# Information given:
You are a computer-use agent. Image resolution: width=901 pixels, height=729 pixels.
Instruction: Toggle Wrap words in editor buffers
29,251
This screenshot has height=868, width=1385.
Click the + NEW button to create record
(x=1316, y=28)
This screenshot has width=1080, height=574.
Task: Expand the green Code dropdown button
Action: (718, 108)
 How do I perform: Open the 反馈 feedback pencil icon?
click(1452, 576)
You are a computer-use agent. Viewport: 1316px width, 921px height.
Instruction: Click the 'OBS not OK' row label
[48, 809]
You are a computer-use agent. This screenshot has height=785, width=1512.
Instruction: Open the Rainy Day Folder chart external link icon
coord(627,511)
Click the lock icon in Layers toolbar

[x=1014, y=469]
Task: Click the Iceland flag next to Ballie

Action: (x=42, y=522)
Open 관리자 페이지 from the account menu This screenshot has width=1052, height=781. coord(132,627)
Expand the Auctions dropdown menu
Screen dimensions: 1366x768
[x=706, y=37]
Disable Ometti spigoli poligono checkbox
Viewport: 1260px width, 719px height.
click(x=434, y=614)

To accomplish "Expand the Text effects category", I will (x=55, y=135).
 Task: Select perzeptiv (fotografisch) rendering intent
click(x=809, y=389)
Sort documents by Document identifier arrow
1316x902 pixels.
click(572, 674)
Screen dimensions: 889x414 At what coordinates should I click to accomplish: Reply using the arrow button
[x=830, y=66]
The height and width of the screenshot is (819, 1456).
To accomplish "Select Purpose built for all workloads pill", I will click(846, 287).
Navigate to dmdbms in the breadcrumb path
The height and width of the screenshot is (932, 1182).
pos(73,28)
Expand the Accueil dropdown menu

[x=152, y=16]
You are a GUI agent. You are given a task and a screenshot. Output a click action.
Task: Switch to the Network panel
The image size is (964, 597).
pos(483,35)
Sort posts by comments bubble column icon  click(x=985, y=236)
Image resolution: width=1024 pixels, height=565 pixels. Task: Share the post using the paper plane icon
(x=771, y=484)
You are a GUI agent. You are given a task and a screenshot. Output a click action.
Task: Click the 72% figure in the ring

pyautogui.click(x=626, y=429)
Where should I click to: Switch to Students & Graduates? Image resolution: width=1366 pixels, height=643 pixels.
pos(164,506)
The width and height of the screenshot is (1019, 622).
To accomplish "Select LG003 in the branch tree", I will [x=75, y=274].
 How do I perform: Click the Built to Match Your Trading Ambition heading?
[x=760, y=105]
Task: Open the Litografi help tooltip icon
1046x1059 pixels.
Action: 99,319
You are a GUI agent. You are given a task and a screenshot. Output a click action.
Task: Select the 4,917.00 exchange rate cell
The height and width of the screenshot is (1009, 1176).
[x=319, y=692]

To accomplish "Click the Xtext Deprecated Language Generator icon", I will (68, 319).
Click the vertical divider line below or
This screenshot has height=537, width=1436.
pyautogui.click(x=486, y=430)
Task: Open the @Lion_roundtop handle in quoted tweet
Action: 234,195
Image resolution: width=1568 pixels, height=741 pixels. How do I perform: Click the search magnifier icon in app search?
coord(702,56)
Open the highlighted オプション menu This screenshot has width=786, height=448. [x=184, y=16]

# Work to be completed:
Return all of the material verbatim, with no line left out.

# Expected output:
You are a computer-use agent. Image resolution: width=901 pixels, height=729 pixels.
Instruction: Toggle Wrap words in editor buffers
29,251
This screenshot has height=868, width=1385.
Click the + NEW button to create record
(x=1316, y=28)
This screenshot has width=1080, height=574.
Task: Expand the green Code dropdown button
Action: (718, 108)
 How do I perform: Open the 反馈 feedback pencil icon?
click(1452, 576)
You are a computer-use agent. Viewport: 1316px width, 921px height.
Instruction: Click the 'OBS not OK' row label
[48, 809]
You are a computer-use agent. This screenshot has height=785, width=1512.
Instruction: Open the Rainy Day Folder chart external link icon
coord(627,511)
Click the lock icon in Layers toolbar

[x=1014, y=469]
Task: Click the Iceland flag next to Ballie

Action: (x=42, y=522)
Open 관리자 페이지 from the account menu This screenshot has width=1052, height=781. coord(132,627)
Expand the Auctions dropdown menu
Screen dimensions: 1366x768
[x=706, y=37]
Disable Ometti spigoli poligono checkbox
Viewport: 1260px width, 719px height.
click(x=434, y=614)

To accomplish "Expand the Text effects category", I will (x=55, y=135).
 Task: Select perzeptiv (fotografisch) rendering intent
click(x=809, y=389)
Sort documents by Document identifier arrow
1316x902 pixels.
click(572, 674)
Screen dimensions: 889x414 At what coordinates should I click to accomplish: Reply using the arrow button
[x=830, y=66]
The height and width of the screenshot is (819, 1456).
To accomplish "Select Purpose built for all workloads pill", I will click(846, 287).
Navigate to dmdbms in the breadcrumb path
The height and width of the screenshot is (932, 1182).
pos(73,28)
Expand the Accueil dropdown menu

[x=152, y=16]
You are a GUI agent. You are given a task and a screenshot. Output a click action.
Task: Switch to the Network panel
The image size is (964, 597).
pos(483,35)
Sort posts by comments bubble column icon  click(x=985, y=236)
Image resolution: width=1024 pixels, height=565 pixels. Task: Share the post using the paper plane icon
(x=771, y=484)
You are a GUI agent. You are given a task and a screenshot. Output a click action.
Task: Click the 72% figure in the ring

pyautogui.click(x=626, y=429)
Where should I click to: Switch to Students & Graduates? Image resolution: width=1366 pixels, height=643 pixels.
pos(164,506)
The width and height of the screenshot is (1019, 622).
To accomplish "Select LG003 in the branch tree", I will [x=75, y=274].
 How do I perform: Click the Built to Match Your Trading Ambition heading?
[x=760, y=105]
Task: Open the Litografi help tooltip icon
1046x1059 pixels.
Action: 99,319
You are a GUI agent. You are given a task and a screenshot. Output a click action.
Task: Select the 4,917.00 exchange rate cell
The height and width of the screenshot is (1009, 1176).
[x=319, y=692]

To accomplish "Click the Xtext Deprecated Language Generator icon", I will (68, 319).
Click the vertical divider line below or
This screenshot has height=537, width=1436.
pyautogui.click(x=486, y=430)
Task: Open the @Lion_roundtop handle in quoted tweet
Action: 234,195
Image resolution: width=1568 pixels, height=741 pixels. How do I perform: Click the search magnifier icon in app search?
coord(702,56)
Open the highlighted オプション menu This screenshot has width=786, height=448. [x=184, y=16]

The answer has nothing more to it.